[PATCH bpf-next v2 3/6] bpf: Support atomic update for htab of maps

[Date Prev][Date Next][Thread Prev][Thread Next][Date Index][Thread Index]

 



From: Hou Tao <houtao1@xxxxxxxxxx>

As reported by Cody Haas [1], when there is concurrent map lookup and
map update operation in an existing element for htab of maps, the map
lookup procedure may return -ENOENT unexpectedly.

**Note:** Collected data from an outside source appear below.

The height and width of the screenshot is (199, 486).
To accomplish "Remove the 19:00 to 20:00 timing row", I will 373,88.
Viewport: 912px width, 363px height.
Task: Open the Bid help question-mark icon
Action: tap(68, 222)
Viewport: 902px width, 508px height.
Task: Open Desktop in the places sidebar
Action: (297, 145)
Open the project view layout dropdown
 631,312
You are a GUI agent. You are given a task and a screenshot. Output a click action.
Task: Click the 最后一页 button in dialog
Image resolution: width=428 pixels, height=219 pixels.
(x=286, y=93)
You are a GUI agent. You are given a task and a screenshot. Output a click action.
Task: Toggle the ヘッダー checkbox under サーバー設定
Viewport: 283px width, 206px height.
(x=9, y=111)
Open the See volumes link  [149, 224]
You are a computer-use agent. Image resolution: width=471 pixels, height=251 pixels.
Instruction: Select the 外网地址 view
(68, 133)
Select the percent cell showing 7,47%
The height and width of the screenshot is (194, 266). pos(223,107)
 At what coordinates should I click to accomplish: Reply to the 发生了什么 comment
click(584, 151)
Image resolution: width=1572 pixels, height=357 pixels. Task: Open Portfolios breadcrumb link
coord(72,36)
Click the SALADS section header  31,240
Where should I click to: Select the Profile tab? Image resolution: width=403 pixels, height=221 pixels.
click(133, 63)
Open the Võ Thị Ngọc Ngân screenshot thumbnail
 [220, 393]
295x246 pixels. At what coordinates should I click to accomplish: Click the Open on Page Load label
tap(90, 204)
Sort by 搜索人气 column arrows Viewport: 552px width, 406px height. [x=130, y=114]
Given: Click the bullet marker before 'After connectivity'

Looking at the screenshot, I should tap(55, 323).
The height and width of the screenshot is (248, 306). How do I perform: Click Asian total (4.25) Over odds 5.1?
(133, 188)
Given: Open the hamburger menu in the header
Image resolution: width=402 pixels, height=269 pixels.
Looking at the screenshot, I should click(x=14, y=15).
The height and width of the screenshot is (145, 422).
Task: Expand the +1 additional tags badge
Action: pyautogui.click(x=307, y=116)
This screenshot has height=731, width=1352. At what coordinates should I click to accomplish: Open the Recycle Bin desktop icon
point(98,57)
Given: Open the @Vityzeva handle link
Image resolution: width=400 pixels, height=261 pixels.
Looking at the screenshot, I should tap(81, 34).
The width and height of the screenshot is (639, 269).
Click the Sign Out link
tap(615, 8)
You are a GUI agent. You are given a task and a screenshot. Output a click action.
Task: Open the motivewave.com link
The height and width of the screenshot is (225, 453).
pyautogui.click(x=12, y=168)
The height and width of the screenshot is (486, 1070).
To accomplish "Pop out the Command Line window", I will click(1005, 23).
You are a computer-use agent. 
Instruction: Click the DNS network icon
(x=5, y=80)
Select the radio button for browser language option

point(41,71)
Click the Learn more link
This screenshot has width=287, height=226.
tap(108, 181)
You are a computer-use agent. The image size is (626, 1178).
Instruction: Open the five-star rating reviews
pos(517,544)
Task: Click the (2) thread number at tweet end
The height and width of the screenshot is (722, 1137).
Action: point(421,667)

The root cause is twofold:

1) the update of existing element involves two separated list operation
In htab_map_update_elem(), it first inserts the new element at the head
of list, then it deletes the old element. Therefore, it is possible a
lookup operation has already iterated to the middle of the list when a
concurrent update operation begins, and the lookup operation will fail
to find the target element.

2) the immediate reuse of htab element.
It is more subtle. Even through the lookup operation finds the old
element, it is possible that the target element has been removed by a
concurrent update operation, and the element has been reused immediately
by other update operation which runs on the same CPU as the previous
update operation, and the element is inserted into the same bucket list.
After these steps above, when the lookup operation tries to compare the
key in the old element with the expected key, the match will fail
because the key in the old element have been overwritten by other update
operation.

The two-step update process is relatively straightforward to address.
The more challenging aspect is the immediate reuse. As Alexei pointed
out:

 So since 2022 both prealloc and no_prealloc reuse elements.
 We can consider a new flag for the hash map like F_REUSE_AFTER_RCU_GP
 that will use _rcu() flavor of freeing into bpf_ma,
 but it has to have a strong reason.

Given that htab of maps doesn't support special field in value and
directly stores the inner map pointer in htab_element, just do in-place
update for htab of maps instead of attempting to address the immediate
reuse issue.

[1]: https://lore.kernel.org/xdp-newbies/CAH7f-ULFTwKdoH_t2SFc5rWCVYLEg-14d1fBYWH2eekudsnTRg@xxxxxxxxxxxxxx/

Signed-off-by: Hou Tao <houtao1@xxxxxxxxxx>
---
 kernel/bpf/hashtab.c | 44 +++++++++++++++++++++-----------------------
 1 file changed, 21 insertions(+), 23 deletions(-)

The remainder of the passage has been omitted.